Courage. Cowardice abounds. Don’t be a coward. Cowardice abounds. Don’t be a coward. Courage is not something that we talk about a great deal. It can be a muscle you grow. Every one has fears and concerns. Everyone has that thing… they would rather not do. Deep inside they are afraid. That will hurt. That won’t be fun. Take heart. Build courage. Put your game face on and step into the ring. “The credit belongs to the man who is actually in the arena, whose face is marred by dust and sweat and blood; who strives valiantly; who errs, who comes short again and again, because there is no effort without error and shortcoming; but who does actually strive to do the deeds.” Teddy Roosevelt. The place where I see a lack of courage regularly is in the “tough conversation.” Leaders often must have tough conversations with their teams. Accountability conversations, or just where you are going to give them news you know they will not like. Exercise courage. Failing to have the tough conversations hurts you, your team, and your organization.

Communication. Perhaps the shortfalls I see in this area fall into two categories. The first is courage. If you communicate, someone might not like what you say. True. And the larger your team the more likely that is to be true. Communicate anyway. The second shortfall area is often in volume and technique. Some people are natural communicators. Some, like me, are not. It is a skill that can be learned. The only way to get better is to do it. Honestly communicate with your team with courage. They need to hear from you regularly.

Caring. John C. Maxwell wrote in his 21 Irrefutable Laws of Leadership “Effective leaders know that first you have to touch peoples hearts.” The way to do that is by actually caring. Steve Covey said in one of his books, ‘Love is a verb, not a noun.’ It is something you do not something you have. Caring is something you do. Do it. Care about your people. It shows. Care about them as individuals with their own life, hopes, dreams, attitudes, strengths and weaknesses. They are NOT things to be manipulated, managed, and inventoried. (Hint for my DoD CMMC friends who made people "things to be inventoried" in the latest #CMMC scoping guide. Absolutely terrible move, and we will NOT be doing that in the companies where I have responsibility. People will be treated with respect as people. Not just another laptop with a bar code) Care about your people.
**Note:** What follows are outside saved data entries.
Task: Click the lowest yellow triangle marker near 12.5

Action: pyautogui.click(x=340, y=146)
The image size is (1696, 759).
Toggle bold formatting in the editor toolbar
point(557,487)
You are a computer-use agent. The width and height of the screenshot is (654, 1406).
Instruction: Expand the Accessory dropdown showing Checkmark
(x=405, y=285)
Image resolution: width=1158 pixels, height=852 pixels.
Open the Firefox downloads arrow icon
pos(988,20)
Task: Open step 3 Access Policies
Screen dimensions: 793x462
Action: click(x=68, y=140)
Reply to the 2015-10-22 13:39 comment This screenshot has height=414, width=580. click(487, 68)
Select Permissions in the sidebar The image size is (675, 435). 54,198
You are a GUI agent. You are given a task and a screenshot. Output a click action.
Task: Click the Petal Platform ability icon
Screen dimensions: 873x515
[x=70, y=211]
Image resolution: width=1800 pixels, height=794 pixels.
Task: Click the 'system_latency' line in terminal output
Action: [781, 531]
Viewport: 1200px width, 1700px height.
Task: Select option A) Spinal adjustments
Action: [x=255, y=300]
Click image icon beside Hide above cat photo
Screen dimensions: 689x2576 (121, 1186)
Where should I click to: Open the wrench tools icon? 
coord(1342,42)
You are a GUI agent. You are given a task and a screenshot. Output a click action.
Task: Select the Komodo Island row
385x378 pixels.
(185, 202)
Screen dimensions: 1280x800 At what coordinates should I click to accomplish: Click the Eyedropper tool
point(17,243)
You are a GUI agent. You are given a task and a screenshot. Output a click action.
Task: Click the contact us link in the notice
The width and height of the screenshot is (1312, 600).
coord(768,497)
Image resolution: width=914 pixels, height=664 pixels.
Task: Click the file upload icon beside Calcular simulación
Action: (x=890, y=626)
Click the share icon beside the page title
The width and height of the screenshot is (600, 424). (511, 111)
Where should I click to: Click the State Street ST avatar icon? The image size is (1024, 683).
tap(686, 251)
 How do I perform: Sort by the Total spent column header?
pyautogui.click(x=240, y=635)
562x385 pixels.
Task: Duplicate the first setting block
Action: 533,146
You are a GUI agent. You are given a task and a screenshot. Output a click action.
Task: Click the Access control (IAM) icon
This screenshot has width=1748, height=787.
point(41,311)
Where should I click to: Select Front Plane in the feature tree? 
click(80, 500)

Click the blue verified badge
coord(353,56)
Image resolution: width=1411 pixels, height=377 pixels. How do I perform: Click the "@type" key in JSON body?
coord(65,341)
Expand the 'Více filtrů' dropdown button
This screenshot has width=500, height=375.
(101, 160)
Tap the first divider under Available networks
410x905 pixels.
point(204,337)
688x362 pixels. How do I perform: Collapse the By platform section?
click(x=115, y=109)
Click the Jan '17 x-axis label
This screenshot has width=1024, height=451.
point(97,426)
It will show.

"How does succession planning have to change to prepare future leaders for long-term hybrid work?"

Do succession planning. First most leaders are not doing any succession planning now. This will not likely improve under hybrid conditions. As a result hybrid or not leaders should be considering succession planning as a vital part of their responsibilities. From a military perspective, this was called "Train your relief." Be deliberate (back to the first principle). Be looking to bring along the next generation broadly to prepare them for future enhanced leadership positions as your relief and elsewhere.

Focus on the top 20. It is even more important in the hybrid environment to deliberately focus your time on the 20% of people who are most productive, rather than the 20% of people who cause most of your leadership challenges. Focusing on the later is very easy. Beware of that trap and, back to that first principle, be deliberate about focusing your time as a leader on that top 20%. This is more challenging in the hybrid environment. Overall the hybrid/remote work environment is a case study in the 7P's. Prior proper planning prevents [pitifully] poor performance. Exercising good leadership in a hybrid environment requires a bit more planning but the underlying principles have not changed at all.